**SET TASK**:
Return every line below that contains the word "Point", matching uppercase and lowercase letters exactly.

**RECORDS SHOWN**:
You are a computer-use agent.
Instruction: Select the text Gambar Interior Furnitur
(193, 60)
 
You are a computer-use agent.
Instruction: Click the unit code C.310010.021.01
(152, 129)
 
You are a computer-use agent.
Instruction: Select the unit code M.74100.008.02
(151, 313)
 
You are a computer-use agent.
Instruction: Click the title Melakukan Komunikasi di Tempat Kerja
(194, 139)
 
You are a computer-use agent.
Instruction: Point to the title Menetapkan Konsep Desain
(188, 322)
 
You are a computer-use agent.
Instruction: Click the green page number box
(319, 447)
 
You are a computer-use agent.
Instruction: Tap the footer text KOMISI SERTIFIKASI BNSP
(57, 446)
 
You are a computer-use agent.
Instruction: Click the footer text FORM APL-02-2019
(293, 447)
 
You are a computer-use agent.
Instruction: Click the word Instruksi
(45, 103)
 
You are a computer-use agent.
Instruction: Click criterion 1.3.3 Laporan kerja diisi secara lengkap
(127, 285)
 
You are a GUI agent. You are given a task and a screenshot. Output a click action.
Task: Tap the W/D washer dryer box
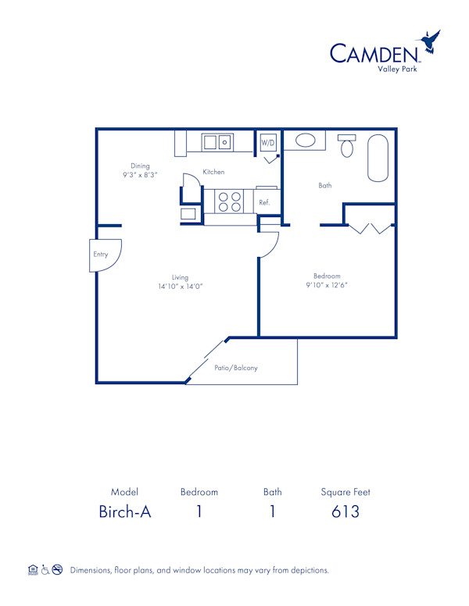click(268, 143)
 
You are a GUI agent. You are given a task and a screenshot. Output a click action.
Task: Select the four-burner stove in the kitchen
click(229, 201)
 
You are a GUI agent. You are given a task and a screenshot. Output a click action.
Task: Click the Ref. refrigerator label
click(264, 202)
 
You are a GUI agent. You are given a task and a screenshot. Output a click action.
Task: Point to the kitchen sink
click(217, 142)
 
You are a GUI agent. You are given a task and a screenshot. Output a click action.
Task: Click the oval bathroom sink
click(305, 141)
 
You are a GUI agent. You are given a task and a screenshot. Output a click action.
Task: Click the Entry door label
click(101, 255)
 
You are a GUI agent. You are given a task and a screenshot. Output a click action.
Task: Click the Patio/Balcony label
click(236, 368)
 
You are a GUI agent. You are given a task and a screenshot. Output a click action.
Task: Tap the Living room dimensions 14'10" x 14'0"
click(181, 287)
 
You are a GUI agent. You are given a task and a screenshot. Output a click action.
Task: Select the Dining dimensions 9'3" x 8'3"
click(140, 175)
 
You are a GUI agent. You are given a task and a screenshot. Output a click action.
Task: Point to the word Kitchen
click(213, 172)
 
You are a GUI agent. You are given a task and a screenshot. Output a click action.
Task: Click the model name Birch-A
click(124, 512)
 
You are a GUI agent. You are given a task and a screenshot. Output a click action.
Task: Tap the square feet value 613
click(345, 512)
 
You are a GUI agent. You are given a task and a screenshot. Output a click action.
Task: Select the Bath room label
click(325, 186)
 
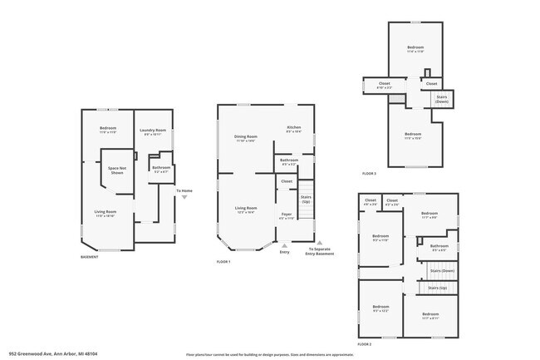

**EXERCISE RESPONSE**:
Instruction: Point to the title Menetapkan Konsep Desain
Task: Point to the kitchen sink
Task: Point to the word Kitchen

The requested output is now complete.